In step 460, inverter controller 200 determines whether fuel cell power plant 100 should be reconnected to the grid. This analysis may be performed based on sensor data reflecting whether the external voltage and current are within a determined tolerance or by receiving an external command from an external input device (not shown) or from an external control module (not shown). If reconnection is not required (step 460; No), inverter controller 200 may delay for a pre-determined time period before determining whether to reconnect fuel cell power plant 100 to the grid. If reconnection is required (step 470; Yes), inverter controller 200 directs variable control unit 105 to control load bank 104 in order to gradually divert the output DC power from fuel cell 101 back to the grid until the output power matches the external load demand (step 470).

Inverter controller 200 may also operate in a grid-connected mode where it is desirable to reduce or regulate the output power to the grid while maintaining a set power level from fuel cell 101. Any excessive power is dissipated by load bank 104 and regulated by inverter controller 200.

INDUSTRIAL APPLICABILITY

Methods and systems consistent with the disclosed embodiments may facilitate the development of new fuel cell products by providing efficient and low cost power and load control mechanisms. In one embodiment, the methods and systems may be used in stationary fuel cell power plants to provide load following capabilities and grid availabilities for reducing lengthy dwell cycles that occur during reconnection of the fuel cell power plant to a power plant grid.

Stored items
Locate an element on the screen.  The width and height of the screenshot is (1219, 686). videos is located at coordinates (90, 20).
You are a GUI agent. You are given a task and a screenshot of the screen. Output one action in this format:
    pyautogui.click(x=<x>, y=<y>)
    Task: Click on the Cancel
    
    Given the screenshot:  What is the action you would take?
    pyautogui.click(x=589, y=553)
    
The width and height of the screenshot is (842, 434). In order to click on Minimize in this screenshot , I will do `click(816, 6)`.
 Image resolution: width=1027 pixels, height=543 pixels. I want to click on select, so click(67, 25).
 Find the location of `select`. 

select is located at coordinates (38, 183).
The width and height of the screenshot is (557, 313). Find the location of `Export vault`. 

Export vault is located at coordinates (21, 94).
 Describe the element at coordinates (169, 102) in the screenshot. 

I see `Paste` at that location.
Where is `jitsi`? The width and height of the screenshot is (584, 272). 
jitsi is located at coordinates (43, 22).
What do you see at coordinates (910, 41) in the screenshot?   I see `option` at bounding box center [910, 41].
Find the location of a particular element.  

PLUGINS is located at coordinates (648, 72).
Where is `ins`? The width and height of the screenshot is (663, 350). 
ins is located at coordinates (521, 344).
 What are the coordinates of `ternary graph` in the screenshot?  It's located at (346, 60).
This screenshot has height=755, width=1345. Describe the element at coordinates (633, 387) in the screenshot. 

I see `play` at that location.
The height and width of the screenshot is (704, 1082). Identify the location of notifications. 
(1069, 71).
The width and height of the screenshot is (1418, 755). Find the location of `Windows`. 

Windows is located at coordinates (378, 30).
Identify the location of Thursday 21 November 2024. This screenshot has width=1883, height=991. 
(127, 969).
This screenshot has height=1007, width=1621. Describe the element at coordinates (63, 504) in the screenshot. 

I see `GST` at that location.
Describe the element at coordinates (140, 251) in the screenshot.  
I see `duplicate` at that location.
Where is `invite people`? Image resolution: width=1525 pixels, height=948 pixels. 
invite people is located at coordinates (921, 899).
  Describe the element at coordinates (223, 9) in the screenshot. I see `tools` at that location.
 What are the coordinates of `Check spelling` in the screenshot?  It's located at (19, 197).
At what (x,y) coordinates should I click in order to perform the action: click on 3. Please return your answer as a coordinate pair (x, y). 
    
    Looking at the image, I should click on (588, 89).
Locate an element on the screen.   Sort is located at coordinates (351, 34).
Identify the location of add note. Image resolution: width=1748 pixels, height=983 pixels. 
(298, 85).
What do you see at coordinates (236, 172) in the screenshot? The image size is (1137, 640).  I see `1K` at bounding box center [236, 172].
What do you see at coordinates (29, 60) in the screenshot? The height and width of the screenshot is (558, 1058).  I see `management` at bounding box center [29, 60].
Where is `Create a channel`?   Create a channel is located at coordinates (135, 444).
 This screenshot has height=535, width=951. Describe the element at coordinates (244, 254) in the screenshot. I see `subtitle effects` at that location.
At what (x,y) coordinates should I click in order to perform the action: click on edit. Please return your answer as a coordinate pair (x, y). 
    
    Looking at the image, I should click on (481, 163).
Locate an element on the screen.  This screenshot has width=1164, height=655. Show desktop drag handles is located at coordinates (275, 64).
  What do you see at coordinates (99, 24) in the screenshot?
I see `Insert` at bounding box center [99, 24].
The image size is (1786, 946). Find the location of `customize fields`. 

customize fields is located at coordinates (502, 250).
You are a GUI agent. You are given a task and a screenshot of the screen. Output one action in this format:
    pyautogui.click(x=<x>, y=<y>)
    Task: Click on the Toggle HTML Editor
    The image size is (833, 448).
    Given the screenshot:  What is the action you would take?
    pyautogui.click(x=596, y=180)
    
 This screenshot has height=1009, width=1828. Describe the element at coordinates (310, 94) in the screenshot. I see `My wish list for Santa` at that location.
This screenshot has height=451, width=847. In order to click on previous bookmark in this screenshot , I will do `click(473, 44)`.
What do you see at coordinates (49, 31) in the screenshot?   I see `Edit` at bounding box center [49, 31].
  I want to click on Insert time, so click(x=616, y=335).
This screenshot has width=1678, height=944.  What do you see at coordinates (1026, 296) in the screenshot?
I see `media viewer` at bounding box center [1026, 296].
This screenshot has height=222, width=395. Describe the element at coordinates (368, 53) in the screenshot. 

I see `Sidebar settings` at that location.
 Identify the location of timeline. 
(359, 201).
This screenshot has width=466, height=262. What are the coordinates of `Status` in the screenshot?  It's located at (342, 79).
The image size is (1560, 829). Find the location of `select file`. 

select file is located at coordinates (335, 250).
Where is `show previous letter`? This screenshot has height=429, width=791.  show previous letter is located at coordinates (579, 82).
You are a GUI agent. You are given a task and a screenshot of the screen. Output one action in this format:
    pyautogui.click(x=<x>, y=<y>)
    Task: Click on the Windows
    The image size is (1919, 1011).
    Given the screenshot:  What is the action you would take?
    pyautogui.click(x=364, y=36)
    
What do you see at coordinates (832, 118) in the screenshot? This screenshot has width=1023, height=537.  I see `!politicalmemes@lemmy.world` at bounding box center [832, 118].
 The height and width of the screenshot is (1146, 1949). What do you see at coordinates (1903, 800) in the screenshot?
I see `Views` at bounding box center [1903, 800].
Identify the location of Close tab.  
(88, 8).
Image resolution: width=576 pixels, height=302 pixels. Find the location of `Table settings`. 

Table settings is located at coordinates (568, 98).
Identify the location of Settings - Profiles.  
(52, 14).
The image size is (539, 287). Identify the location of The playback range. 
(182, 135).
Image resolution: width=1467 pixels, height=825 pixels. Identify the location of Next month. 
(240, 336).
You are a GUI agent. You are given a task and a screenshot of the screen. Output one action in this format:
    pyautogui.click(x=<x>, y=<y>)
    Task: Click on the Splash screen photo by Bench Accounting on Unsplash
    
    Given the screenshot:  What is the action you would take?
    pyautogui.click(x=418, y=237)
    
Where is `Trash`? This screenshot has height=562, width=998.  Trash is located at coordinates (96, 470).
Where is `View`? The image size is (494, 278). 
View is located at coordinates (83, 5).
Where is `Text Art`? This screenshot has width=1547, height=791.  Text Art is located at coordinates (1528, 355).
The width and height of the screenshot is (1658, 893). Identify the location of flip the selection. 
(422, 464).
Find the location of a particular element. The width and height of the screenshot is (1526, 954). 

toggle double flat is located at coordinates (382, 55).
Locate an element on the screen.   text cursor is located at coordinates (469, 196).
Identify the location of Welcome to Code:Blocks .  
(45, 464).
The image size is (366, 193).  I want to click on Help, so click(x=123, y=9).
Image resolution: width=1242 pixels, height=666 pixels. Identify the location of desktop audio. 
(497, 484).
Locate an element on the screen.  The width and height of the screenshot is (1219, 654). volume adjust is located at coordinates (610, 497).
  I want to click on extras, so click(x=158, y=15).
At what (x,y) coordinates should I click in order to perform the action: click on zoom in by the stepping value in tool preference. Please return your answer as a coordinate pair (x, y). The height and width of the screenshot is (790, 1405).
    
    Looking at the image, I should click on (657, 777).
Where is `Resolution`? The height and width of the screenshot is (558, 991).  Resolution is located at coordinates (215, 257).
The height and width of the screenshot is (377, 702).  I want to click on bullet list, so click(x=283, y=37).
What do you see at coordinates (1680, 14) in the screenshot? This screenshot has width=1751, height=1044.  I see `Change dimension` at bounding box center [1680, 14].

- Actions to take:
1. Answer these questions from the fuel cell power plant text:
(a) If reconnection is not required, what may inverter controller 200 do before deciding again whether to reconnect?
(b) In the grid-connected mode, what dissipates any excessive power?
(c) In stationary fuel cell power plants, what do the methods and systems help reduce?
2. Extend the fuel cell power plant text, picking up after its final sentence.

- Exercise responses:
1.
(a) It may delay for a pre-determined time period.
(b) Load bank 104.
(c) The lengthy dwell cycles that occur during reconnection of the fuel cell power plant to a power plant grid.

2.
In another embodiment, the disclosed methods and systems may be used in mobile fuel cell power plants to provide load following capabilities and load control mechanisms to reduce lengthy dwell cycles for very large load changes in a work machine.

Further, disclosed embodiments may be used in fuel cell appliances to provide load following capabilities that reduce lengthy dwell cycles for load changes in appliances.

Other embodiments, features, aspects, and principles of the disclosed exemplary systems may be implemented in various environments. Embodiments other than those expressly described herein will be apparent to those skilled in the art from consideration of the specification and practice of the disclosed systems.

Claims

1. A method for controlling a fuel cell power plant, comprising:

controlling a variable load bank capable of absorbing output power from the fuel cell power plant such that the total load on the fuel cell power plant is maintained at a desired level, wherein the total load is a combination of an external load connected to the power plant and a load on the variable load bank; and

maintaining a desired chemical reaction rate of the fuel cell power plant while maintaining a desired total load.

2. The method in claim 1, wherein the fuel cell power plant operates in a power plant grid including other power plants, and wherein prior to the step of controlling a variable load bank, the method includes:

monitoring the operation of the power plant grid.

3. The method in claim 1, wherein prior to the step of controlling a variable load bank, the method further includes:

monitoring a customer load connected to the power plant.

4. The method in claim 1, wherein the load bank is continuously variable.

5. The method in claim 1, wherein a load following response time of the variable load bank is less than a following response time of the fuel cell load following response time.

6. The method in claim 1, wherein the step of controlling the variable load bank further includes:

determining a change in demand on the external load;

calculating a load compensation needed from the variable load bank such that the net load on the fuel cell power plant is maintained at a desired level; and

adjusting the variable load bank based on the calculated load compensation.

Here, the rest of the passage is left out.